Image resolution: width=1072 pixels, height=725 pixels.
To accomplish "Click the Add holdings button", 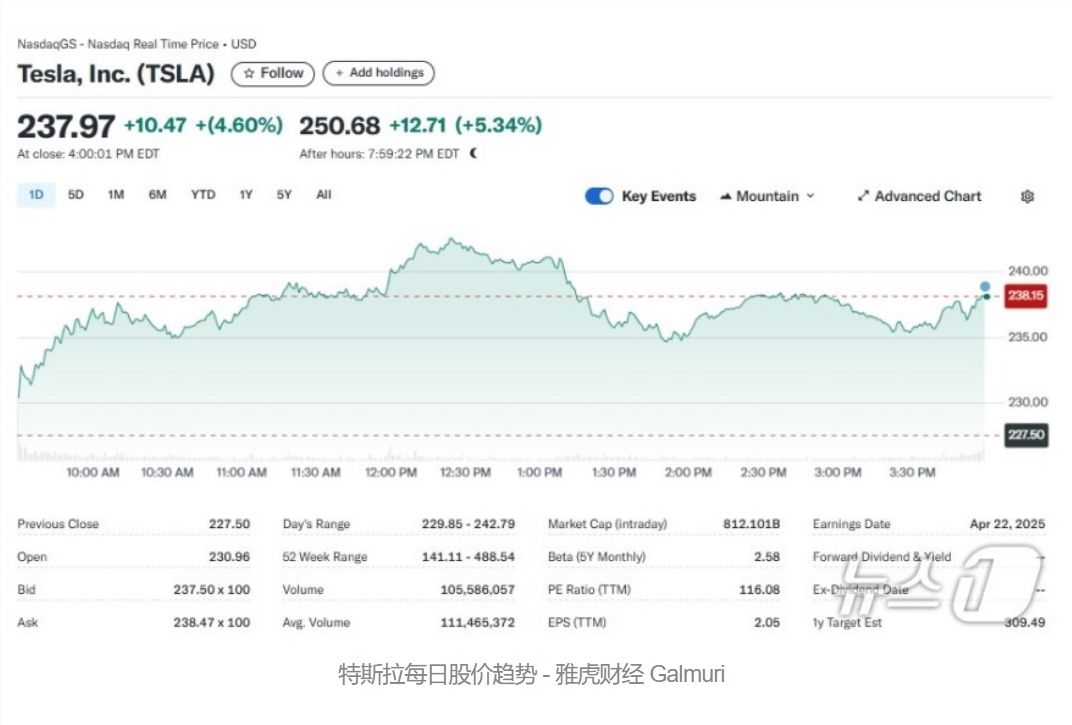I will point(379,73).
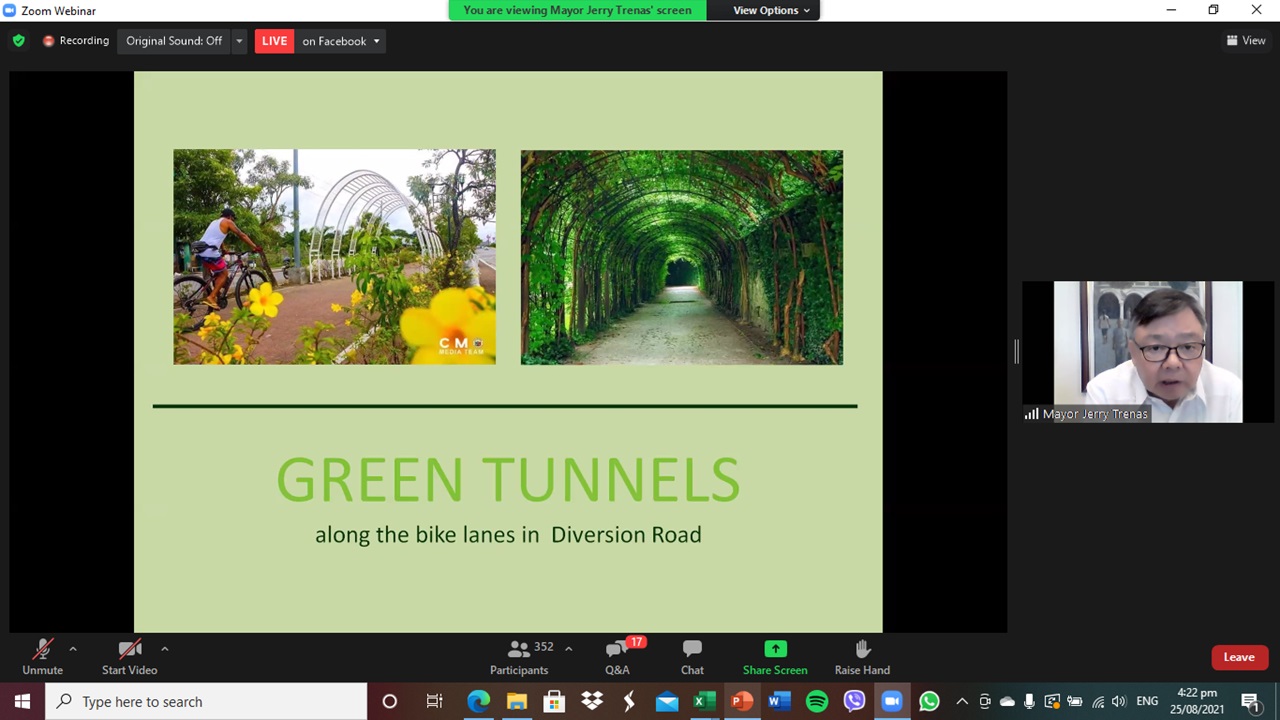Click the green encryption shield icon
1280x720 pixels.
point(18,41)
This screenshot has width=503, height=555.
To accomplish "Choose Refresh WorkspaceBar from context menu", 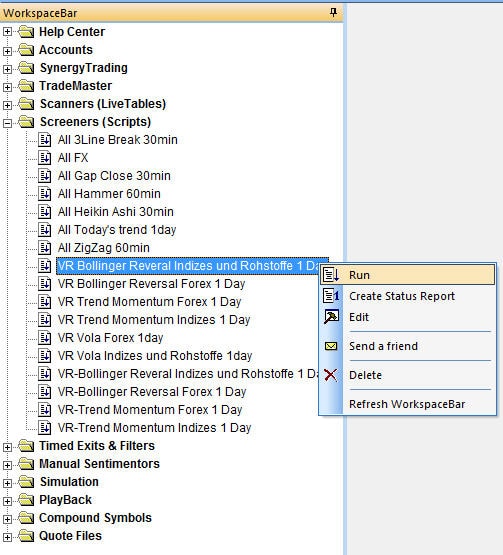I will [407, 404].
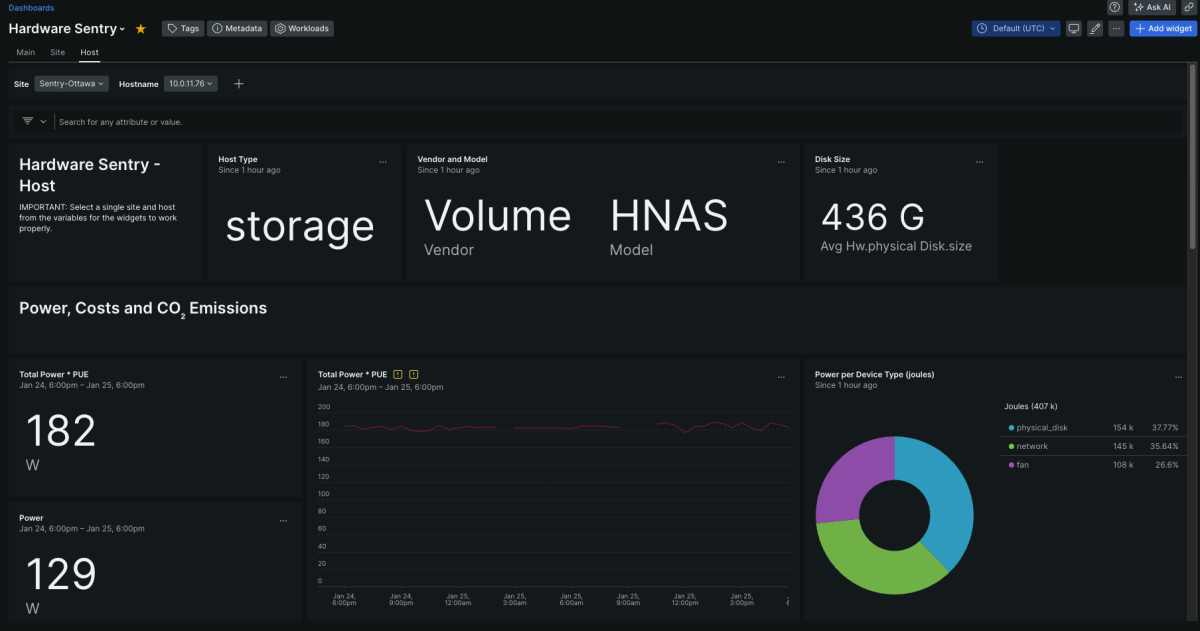This screenshot has width=1200, height=631.
Task: Open the help icon in the header
Action: (x=1114, y=7)
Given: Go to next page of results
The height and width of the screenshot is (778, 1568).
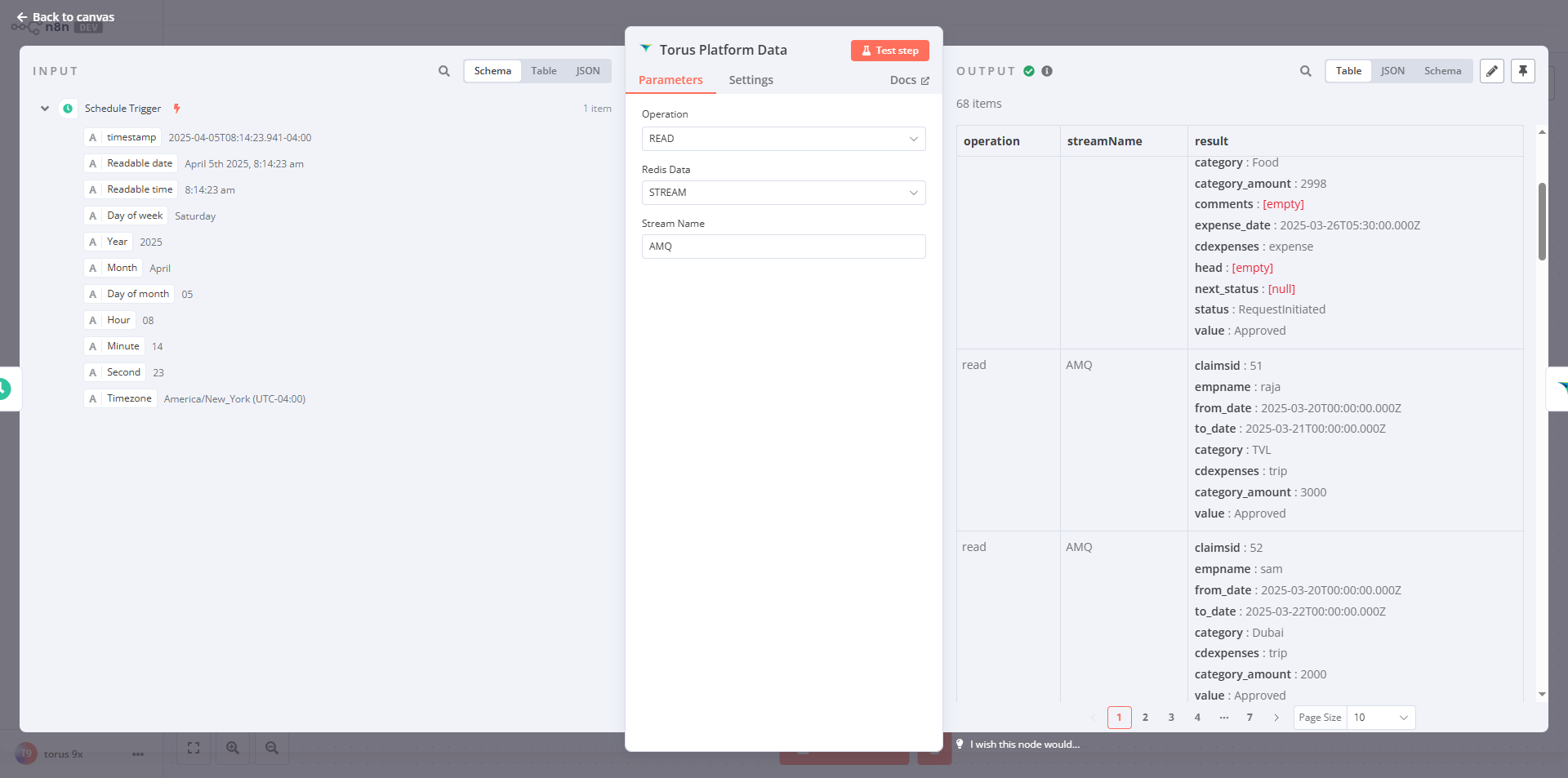Looking at the screenshot, I should click(x=1276, y=718).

EXERCISE PROMPT: From the line holding "Given: Go to next page of results" through the last line of the material above, each line should be written out exactly, both included; omit the pictures.

RESPONSE:
Given: Go to next page of results
The height and width of the screenshot is (778, 1568).
Looking at the screenshot, I should click(x=1276, y=718).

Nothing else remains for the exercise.